# PROBLEM STATEMENT
Return the records exactly, with nothing added.

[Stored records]

━━━━━━

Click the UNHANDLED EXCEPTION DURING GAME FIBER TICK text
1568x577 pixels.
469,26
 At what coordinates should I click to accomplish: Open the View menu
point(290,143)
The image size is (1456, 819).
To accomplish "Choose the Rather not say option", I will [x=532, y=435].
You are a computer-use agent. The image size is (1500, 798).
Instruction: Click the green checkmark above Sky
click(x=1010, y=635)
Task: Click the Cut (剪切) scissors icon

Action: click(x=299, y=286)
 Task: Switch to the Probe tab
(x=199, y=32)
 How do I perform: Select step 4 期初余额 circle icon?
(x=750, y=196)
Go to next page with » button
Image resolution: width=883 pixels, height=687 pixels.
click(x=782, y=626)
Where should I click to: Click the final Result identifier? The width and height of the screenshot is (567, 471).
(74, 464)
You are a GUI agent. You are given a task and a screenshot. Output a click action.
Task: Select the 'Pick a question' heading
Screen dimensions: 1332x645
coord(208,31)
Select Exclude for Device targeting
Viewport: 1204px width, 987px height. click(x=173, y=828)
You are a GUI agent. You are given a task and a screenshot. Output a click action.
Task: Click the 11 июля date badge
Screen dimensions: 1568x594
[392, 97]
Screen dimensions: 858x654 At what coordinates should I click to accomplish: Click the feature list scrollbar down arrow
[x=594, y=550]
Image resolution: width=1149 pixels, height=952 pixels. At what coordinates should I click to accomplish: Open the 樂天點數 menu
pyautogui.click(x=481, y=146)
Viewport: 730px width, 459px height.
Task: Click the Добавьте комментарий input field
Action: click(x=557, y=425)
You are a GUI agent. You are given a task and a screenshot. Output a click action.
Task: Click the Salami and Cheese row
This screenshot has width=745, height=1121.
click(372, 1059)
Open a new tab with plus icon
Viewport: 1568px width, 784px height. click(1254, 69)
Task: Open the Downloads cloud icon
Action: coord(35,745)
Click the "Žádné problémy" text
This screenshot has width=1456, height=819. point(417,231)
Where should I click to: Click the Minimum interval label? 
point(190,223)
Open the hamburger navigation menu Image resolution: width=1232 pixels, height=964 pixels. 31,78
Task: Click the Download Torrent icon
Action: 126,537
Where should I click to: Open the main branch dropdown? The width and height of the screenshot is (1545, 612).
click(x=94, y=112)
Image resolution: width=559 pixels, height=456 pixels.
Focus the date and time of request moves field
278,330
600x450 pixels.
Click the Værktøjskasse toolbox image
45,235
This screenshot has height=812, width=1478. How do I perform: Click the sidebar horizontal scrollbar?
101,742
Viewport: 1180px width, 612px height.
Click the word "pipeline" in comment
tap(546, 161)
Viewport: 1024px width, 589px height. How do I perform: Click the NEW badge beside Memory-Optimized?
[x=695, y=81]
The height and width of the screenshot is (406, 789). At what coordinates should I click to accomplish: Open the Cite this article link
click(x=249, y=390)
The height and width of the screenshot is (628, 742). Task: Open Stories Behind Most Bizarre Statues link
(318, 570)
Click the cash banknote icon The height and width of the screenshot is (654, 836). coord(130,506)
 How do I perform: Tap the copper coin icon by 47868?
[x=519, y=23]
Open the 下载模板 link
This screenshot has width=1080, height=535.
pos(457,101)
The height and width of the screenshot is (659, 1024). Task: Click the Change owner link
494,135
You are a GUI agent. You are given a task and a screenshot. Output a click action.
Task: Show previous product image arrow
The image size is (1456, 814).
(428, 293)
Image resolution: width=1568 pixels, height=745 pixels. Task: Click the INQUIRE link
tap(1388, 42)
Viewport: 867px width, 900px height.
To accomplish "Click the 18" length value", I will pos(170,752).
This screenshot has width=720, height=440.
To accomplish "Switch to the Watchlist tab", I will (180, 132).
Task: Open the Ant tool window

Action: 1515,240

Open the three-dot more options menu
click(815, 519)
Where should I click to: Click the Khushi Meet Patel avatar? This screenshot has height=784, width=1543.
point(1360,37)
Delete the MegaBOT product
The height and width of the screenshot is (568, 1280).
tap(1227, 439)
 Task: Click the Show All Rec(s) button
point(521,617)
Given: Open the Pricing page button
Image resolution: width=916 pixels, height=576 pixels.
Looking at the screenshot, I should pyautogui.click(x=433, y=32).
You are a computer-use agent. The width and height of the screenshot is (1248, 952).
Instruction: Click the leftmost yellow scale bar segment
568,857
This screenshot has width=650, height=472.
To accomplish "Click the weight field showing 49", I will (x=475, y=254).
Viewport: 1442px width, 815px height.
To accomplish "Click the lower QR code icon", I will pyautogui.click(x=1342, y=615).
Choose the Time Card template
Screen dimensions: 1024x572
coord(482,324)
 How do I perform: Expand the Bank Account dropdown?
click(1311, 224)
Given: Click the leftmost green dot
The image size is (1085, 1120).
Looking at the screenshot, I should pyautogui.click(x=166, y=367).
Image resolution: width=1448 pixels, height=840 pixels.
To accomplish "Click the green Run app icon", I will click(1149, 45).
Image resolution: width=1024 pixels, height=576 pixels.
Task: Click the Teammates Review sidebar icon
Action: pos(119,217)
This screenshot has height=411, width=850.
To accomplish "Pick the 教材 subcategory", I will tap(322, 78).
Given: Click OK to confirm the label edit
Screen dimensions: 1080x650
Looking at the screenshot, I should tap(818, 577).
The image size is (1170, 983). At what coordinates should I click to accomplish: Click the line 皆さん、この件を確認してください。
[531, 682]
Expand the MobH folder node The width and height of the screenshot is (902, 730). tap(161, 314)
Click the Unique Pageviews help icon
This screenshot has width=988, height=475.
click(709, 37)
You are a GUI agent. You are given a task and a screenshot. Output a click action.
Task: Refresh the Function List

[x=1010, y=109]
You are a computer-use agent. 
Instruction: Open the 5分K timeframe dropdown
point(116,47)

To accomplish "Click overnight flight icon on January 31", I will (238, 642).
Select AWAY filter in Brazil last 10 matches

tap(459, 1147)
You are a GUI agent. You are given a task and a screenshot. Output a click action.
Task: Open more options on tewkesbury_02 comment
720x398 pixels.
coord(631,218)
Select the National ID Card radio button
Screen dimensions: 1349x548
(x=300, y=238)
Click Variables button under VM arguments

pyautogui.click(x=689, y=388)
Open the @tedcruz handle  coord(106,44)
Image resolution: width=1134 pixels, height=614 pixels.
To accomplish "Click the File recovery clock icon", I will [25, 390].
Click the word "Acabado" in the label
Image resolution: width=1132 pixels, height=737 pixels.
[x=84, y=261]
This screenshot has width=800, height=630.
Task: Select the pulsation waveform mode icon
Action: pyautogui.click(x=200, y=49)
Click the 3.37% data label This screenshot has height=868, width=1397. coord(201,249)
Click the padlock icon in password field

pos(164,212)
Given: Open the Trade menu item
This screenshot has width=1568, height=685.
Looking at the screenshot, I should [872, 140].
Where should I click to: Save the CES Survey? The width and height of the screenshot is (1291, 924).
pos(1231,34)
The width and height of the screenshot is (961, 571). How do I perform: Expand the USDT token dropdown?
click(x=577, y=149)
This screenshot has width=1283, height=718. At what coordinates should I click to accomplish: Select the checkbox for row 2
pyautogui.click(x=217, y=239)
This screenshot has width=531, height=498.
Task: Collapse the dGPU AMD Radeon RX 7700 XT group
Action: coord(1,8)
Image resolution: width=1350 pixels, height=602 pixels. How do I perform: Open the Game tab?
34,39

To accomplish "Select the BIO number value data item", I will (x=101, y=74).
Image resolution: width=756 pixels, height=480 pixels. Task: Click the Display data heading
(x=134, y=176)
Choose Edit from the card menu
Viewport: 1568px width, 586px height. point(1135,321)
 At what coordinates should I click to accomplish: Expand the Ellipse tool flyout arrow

━━━━━━

# RESPONSE AREA
Click the UNHANDLED EXCEPTION DURING GAME FIBER TICK text
1568x577 pixels.
469,26
 At what coordinates should I click to accomplish: Open the View menu
point(290,143)
The image size is (1456, 819).
To accomplish "Choose the Rather not say option", I will [x=532, y=435].
You are a computer-use agent. The image size is (1500, 798).
Instruction: Click the green checkmark above Sky
click(x=1010, y=635)
Task: Click the Cut (剪切) scissors icon

Action: click(x=299, y=286)
 Task: Switch to the Probe tab
(x=199, y=32)
 How do I perform: Select step 4 期初余额 circle icon?
(x=750, y=196)
Go to next page with » button
Image resolution: width=883 pixels, height=687 pixels.
click(x=782, y=626)
Where should I click to: Click the final Result identifier? The width and height of the screenshot is (567, 471).
(74, 464)
You are a GUI agent. You are given a task and a screenshot. Output a click action.
Task: Select the 'Pick a question' heading
Screen dimensions: 1332x645
coord(208,31)
Select Exclude for Device targeting
Viewport: 1204px width, 987px height. click(x=173, y=828)
You are a GUI agent. You are given a task and a screenshot. Output a click action.
Task: Click the 11 июля date badge
Screen dimensions: 1568x594
[392, 97]
Screen dimensions: 858x654 At what coordinates should I click to accomplish: Click the feature list scrollbar down arrow
[x=594, y=550]
Image resolution: width=1149 pixels, height=952 pixels. At what coordinates should I click to accomplish: Open the 樂天點數 menu
pyautogui.click(x=481, y=146)
Viewport: 730px width, 459px height.
Task: Click the Добавьте комментарий input field
Action: click(x=557, y=425)
You are a GUI agent. You are given a task and a screenshot. Output a click action.
Task: Click the Salami and Cheese row
This screenshot has width=745, height=1121.
click(372, 1059)
Open a new tab with plus icon
Viewport: 1568px width, 784px height. click(1254, 69)
Task: Open the Downloads cloud icon
Action: coord(35,745)
Click the "Žádné problémy" text
This screenshot has width=1456, height=819. point(417,231)
Where should I click to: Click the Minimum interval label? 
point(190,223)
Open the hamburger navigation menu Image resolution: width=1232 pixels, height=964 pixels. 31,78
Task: Click the Download Torrent icon
Action: 126,537
Where should I click to: Open the main branch dropdown? The width and height of the screenshot is (1545, 612).
click(x=94, y=112)
Image resolution: width=559 pixels, height=456 pixels.
Focus the date and time of request moves field
278,330
600x450 pixels.
Click the Værktøjskasse toolbox image
45,235
This screenshot has height=812, width=1478. How do I perform: Click the sidebar horizontal scrollbar?
101,742
Viewport: 1180px width, 612px height.
Click the word "pipeline" in comment
tap(546, 161)
Viewport: 1024px width, 589px height. How do I perform: Click the NEW badge beside Memory-Optimized?
[x=695, y=81]
The height and width of the screenshot is (406, 789). At what coordinates should I click to accomplish: Open the Cite this article link
click(x=249, y=390)
The height and width of the screenshot is (628, 742). Task: Open Stories Behind Most Bizarre Statues link
(318, 570)
Click the cash banknote icon The height and width of the screenshot is (654, 836). coord(130,506)
 How do I perform: Tap the copper coin icon by 47868?
[x=519, y=23]
Open the 下载模板 link
This screenshot has width=1080, height=535.
pos(457,101)
The height and width of the screenshot is (659, 1024). Task: Click the Change owner link
494,135
You are a GUI agent. You are given a task and a screenshot. Output a click action.
Task: Show previous product image arrow
The image size is (1456, 814).
(428, 293)
Image resolution: width=1568 pixels, height=745 pixels. Task: Click the INQUIRE link
tap(1388, 42)
Viewport: 867px width, 900px height.
To accomplish "Click the 18" length value", I will pos(170,752).
This screenshot has width=720, height=440.
To accomplish "Switch to the Watchlist tab", I will (180, 132).
Task: Open the Ant tool window

Action: 1515,240

Open the three-dot more options menu
click(815, 519)
Where should I click to: Click the Khushi Meet Patel avatar? This screenshot has height=784, width=1543.
point(1360,37)
Delete the MegaBOT product
The height and width of the screenshot is (568, 1280).
tap(1227, 439)
 Task: Click the Show All Rec(s) button
point(521,617)
Given: Open the Pricing page button
Image resolution: width=916 pixels, height=576 pixels.
Looking at the screenshot, I should pyautogui.click(x=433, y=32).
You are a computer-use agent. The width and height of the screenshot is (1248, 952).
Instruction: Click the leftmost yellow scale bar segment
568,857
This screenshot has width=650, height=472.
To accomplish "Click the weight field showing 49", I will (x=475, y=254).
Viewport: 1442px width, 815px height.
To accomplish "Click the lower QR code icon", I will pyautogui.click(x=1342, y=615).
Choose the Time Card template
Screen dimensions: 1024x572
coord(482,324)
 How do I perform: Expand the Bank Account dropdown?
click(1311, 224)
Given: Click the leftmost green dot
The image size is (1085, 1120).
Looking at the screenshot, I should pyautogui.click(x=166, y=367).
Image resolution: width=1448 pixels, height=840 pixels.
To accomplish "Click the green Run app icon", I will click(1149, 45).
Image resolution: width=1024 pixels, height=576 pixels.
Task: Click the Teammates Review sidebar icon
Action: pos(119,217)
This screenshot has height=411, width=850.
To accomplish "Pick the 教材 subcategory", I will tap(322, 78).
Given: Click OK to confirm the label edit
Screen dimensions: 1080x650
Looking at the screenshot, I should tap(818, 577).
The image size is (1170, 983). At what coordinates should I click to accomplish: Click the line 皆さん、この件を確認してください。
[531, 682]
Expand the MobH folder node The width and height of the screenshot is (902, 730). tap(161, 314)
Click the Unique Pageviews help icon
This screenshot has width=988, height=475.
click(709, 37)
You are a GUI agent. You are given a task and a screenshot. Output a click action.
Task: Refresh the Function List

[x=1010, y=109]
You are a computer-use agent. 
Instruction: Open the 5分K timeframe dropdown
point(116,47)

To accomplish "Click overnight flight icon on January 31", I will (238, 642).
Select AWAY filter in Brazil last 10 matches

tap(459, 1147)
You are a GUI agent. You are given a task and a screenshot. Output a click action.
Task: Open more options on tewkesbury_02 comment
720x398 pixels.
coord(631,218)
Select the National ID Card radio button
Screen dimensions: 1349x548
(x=300, y=238)
Click Variables button under VM arguments

pyautogui.click(x=689, y=388)
Open the @tedcruz handle  coord(106,44)
Image resolution: width=1134 pixels, height=614 pixels.
To accomplish "Click the File recovery clock icon", I will [25, 390].
Click the word "Acabado" in the label
Image resolution: width=1132 pixels, height=737 pixels.
[x=84, y=261]
This screenshot has width=800, height=630.
Task: Select the pulsation waveform mode icon
Action: pyautogui.click(x=200, y=49)
Click the 3.37% data label This screenshot has height=868, width=1397. coord(201,249)
Click the padlock icon in password field

pos(164,212)
Given: Open the Trade menu item
This screenshot has width=1568, height=685.
Looking at the screenshot, I should [872, 140].
Where should I click to: Save the CES Survey? The width and height of the screenshot is (1291, 924).
pos(1231,34)
The width and height of the screenshot is (961, 571). How do I perform: Expand the USDT token dropdown?
click(x=577, y=149)
This screenshot has width=1283, height=718. At what coordinates should I click to accomplish: Select the checkbox for row 2
pyautogui.click(x=217, y=239)
This screenshot has width=531, height=498.
Task: Collapse the dGPU AMD Radeon RX 7700 XT group
Action: coord(1,8)
Image resolution: width=1350 pixels, height=602 pixels. How do I perform: Open the Game tab?
34,39

To accomplish "Select the BIO number value data item", I will (x=101, y=74).
Image resolution: width=756 pixels, height=480 pixels. Task: Click the Display data heading
(x=134, y=176)
Choose Edit from the card menu
Viewport: 1568px width, 586px height. point(1135,321)
 At what coordinates should I click to accomplish: Expand the Ellipse tool flyout arrow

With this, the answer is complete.